Task material —
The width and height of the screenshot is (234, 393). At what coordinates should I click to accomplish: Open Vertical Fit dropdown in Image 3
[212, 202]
==
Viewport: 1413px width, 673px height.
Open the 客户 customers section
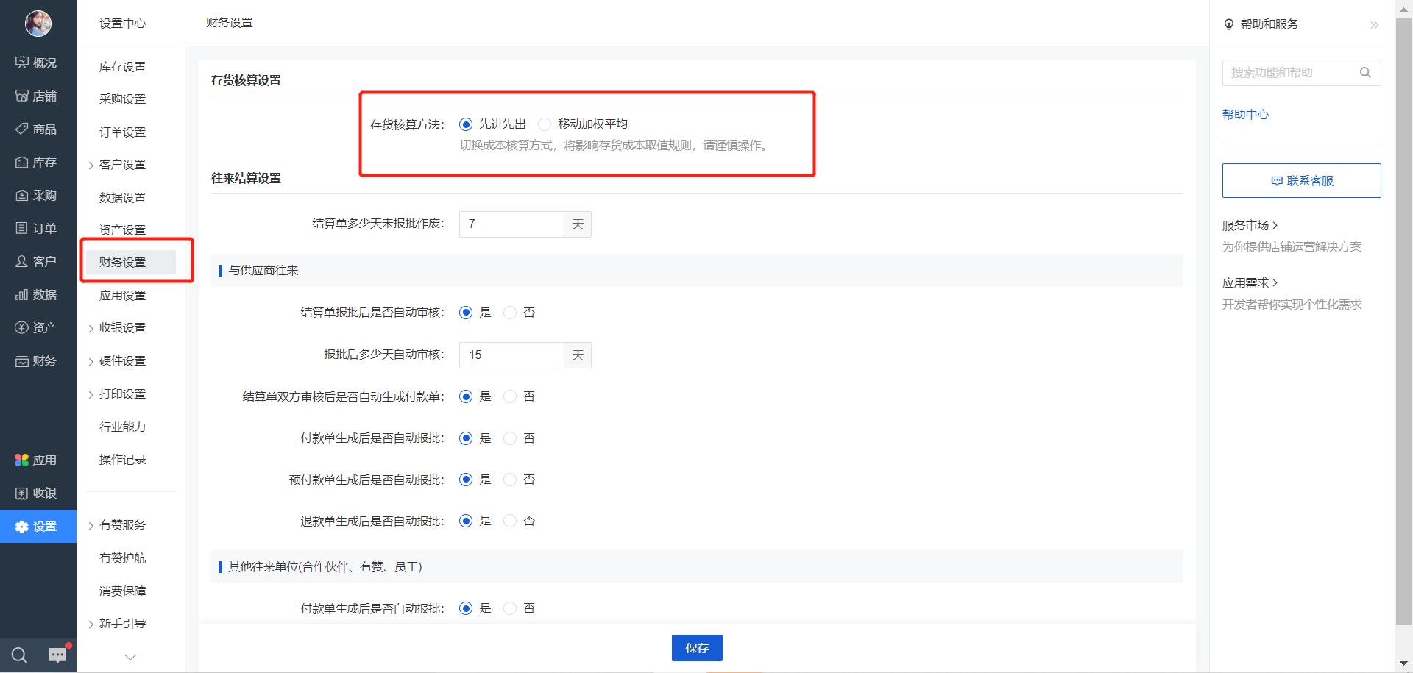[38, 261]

Task details — Count the lines in the records above that contain the string "width", and give only the number.

Task solution — 2